> _Try it_
Once you have read the records below, print them again exactly as they stand.

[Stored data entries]
┏━━

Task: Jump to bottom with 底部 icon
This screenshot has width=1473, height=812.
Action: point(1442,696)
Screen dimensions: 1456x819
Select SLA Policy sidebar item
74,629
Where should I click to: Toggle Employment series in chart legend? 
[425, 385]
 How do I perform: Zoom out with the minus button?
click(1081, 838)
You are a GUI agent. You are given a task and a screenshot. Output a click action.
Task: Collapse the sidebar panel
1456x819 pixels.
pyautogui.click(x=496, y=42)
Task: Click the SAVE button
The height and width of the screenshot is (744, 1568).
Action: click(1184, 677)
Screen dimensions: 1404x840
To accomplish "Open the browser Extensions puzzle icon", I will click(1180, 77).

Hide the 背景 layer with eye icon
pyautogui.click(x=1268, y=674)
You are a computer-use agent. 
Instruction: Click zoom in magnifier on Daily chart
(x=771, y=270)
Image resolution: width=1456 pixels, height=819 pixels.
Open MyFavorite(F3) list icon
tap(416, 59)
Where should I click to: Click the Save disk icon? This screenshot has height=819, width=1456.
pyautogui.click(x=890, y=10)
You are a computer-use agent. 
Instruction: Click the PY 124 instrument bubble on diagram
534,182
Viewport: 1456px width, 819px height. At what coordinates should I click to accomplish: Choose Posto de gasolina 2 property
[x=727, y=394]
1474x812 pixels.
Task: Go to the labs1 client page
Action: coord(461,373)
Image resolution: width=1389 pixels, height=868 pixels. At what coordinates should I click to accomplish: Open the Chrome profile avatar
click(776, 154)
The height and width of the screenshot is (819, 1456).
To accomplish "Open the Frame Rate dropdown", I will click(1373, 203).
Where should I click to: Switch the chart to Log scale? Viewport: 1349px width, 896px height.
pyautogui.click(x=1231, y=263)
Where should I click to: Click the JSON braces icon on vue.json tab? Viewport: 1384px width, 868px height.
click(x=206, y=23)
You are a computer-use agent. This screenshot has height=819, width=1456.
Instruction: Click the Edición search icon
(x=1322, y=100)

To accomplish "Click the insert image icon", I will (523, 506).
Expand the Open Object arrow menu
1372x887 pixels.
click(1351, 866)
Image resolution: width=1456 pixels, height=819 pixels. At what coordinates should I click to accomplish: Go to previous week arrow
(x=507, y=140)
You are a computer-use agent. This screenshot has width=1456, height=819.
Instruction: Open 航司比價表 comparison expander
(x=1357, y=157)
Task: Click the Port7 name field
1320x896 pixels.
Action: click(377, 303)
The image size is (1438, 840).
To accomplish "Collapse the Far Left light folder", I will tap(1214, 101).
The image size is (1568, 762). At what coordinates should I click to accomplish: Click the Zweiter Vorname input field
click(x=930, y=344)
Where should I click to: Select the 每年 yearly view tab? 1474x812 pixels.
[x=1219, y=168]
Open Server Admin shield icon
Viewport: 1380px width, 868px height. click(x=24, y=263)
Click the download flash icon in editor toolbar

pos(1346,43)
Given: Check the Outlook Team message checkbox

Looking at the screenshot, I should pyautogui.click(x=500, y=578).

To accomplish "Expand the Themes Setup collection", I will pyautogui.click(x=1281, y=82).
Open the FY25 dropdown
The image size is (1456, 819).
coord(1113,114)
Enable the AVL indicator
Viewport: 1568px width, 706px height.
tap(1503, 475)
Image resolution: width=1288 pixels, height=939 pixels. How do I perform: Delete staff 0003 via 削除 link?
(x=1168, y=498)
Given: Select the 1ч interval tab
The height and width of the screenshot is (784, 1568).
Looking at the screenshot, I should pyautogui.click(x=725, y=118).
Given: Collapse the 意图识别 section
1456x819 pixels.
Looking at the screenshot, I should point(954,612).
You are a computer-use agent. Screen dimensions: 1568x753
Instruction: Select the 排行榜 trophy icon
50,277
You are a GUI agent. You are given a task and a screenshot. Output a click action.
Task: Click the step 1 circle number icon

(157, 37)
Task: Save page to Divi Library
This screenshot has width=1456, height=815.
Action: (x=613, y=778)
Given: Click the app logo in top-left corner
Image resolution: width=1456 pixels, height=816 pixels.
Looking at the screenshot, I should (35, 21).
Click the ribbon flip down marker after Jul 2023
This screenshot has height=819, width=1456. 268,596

┗━━

> _Task output_
Task: Jump to bottom with 底部 icon
This screenshot has width=1473, height=812.
Action: point(1442,696)
Screen dimensions: 1456x819
Select SLA Policy sidebar item
74,629
Where should I click to: Toggle Employment series in chart legend? 
[425, 385]
 How do I perform: Zoom out with the minus button?
click(1081, 838)
You are a GUI agent. You are given a task and a screenshot. Output a click action.
Task: Collapse the sidebar panel
1456x819 pixels.
pyautogui.click(x=496, y=42)
Task: Click the SAVE button
The height and width of the screenshot is (744, 1568).
Action: click(1184, 677)
Screen dimensions: 1404x840
To accomplish "Open the browser Extensions puzzle icon", I will click(1180, 77).

Hide the 背景 layer with eye icon
pyautogui.click(x=1268, y=674)
You are a computer-use agent. 
Instruction: Click zoom in magnifier on Daily chart
(x=771, y=270)
Image resolution: width=1456 pixels, height=819 pixels.
Open MyFavorite(F3) list icon
tap(416, 59)
Where should I click to: Click the Save disk icon? This screenshot has height=819, width=1456.
pyautogui.click(x=890, y=10)
You are a computer-use agent. 
Instruction: Click the PY 124 instrument bubble on diagram
534,182
Viewport: 1456px width, 819px height. At what coordinates should I click to accomplish: Choose Posto de gasolina 2 property
[x=727, y=394]
1474x812 pixels.
Task: Go to the labs1 client page
Action: coord(461,373)
Image resolution: width=1389 pixels, height=868 pixels. At what coordinates should I click to accomplish: Open the Chrome profile avatar
click(776, 154)
The height and width of the screenshot is (819, 1456).
To accomplish "Open the Frame Rate dropdown", I will click(1373, 203).
Where should I click to: Switch the chart to Log scale? Viewport: 1349px width, 896px height.
pyautogui.click(x=1231, y=263)
Where should I click to: Click the JSON braces icon on vue.json tab? Viewport: 1384px width, 868px height.
click(x=206, y=23)
You are a computer-use agent. This screenshot has height=819, width=1456.
Instruction: Click the Edición search icon
(x=1322, y=100)

To accomplish "Click the insert image icon", I will (523, 506).
Expand the Open Object arrow menu
1372x887 pixels.
click(1351, 866)
Image resolution: width=1456 pixels, height=819 pixels. At what coordinates should I click to accomplish: Go to previous week arrow
(x=507, y=140)
You are a computer-use agent. This screenshot has width=1456, height=819.
Instruction: Open 航司比價表 comparison expander
(x=1357, y=157)
Task: Click the Port7 name field
1320x896 pixels.
Action: click(377, 303)
The image size is (1438, 840).
To accomplish "Collapse the Far Left light folder", I will tap(1214, 101).
The image size is (1568, 762). At what coordinates should I click to accomplish: Click the Zweiter Vorname input field
click(x=930, y=344)
Where should I click to: Select the 每年 yearly view tab? 1474x812 pixels.
[x=1219, y=168]
Open Server Admin shield icon
Viewport: 1380px width, 868px height. click(x=24, y=263)
Click the download flash icon in editor toolbar

pos(1346,43)
Given: Check the Outlook Team message checkbox

Looking at the screenshot, I should pyautogui.click(x=500, y=578).

To accomplish "Expand the Themes Setup collection", I will pyautogui.click(x=1281, y=82).
Open the FY25 dropdown
The image size is (1456, 819).
coord(1113,114)
Enable the AVL indicator
Viewport: 1568px width, 706px height.
tap(1503, 475)
Image resolution: width=1288 pixels, height=939 pixels. How do I perform: Delete staff 0003 via 削除 link?
(x=1168, y=498)
Given: Select the 1ч interval tab
The height and width of the screenshot is (784, 1568).
Looking at the screenshot, I should pyautogui.click(x=725, y=118).
Given: Collapse the 意图识别 section
1456x819 pixels.
Looking at the screenshot, I should point(954,612).
You are a computer-use agent. Screen dimensions: 1568x753
Instruction: Select the 排行榜 trophy icon
50,277
You are a GUI agent. You are given a task and a screenshot. Output a click action.
Task: Click the step 1 circle number icon

(157, 37)
Task: Save page to Divi Library
This screenshot has width=1456, height=815.
Action: (x=613, y=778)
Given: Click the app logo in top-left corner
Image resolution: width=1456 pixels, height=816 pixels.
Looking at the screenshot, I should (35, 21).
Click the ribbon flip down marker after Jul 2023
This screenshot has height=819, width=1456. 268,596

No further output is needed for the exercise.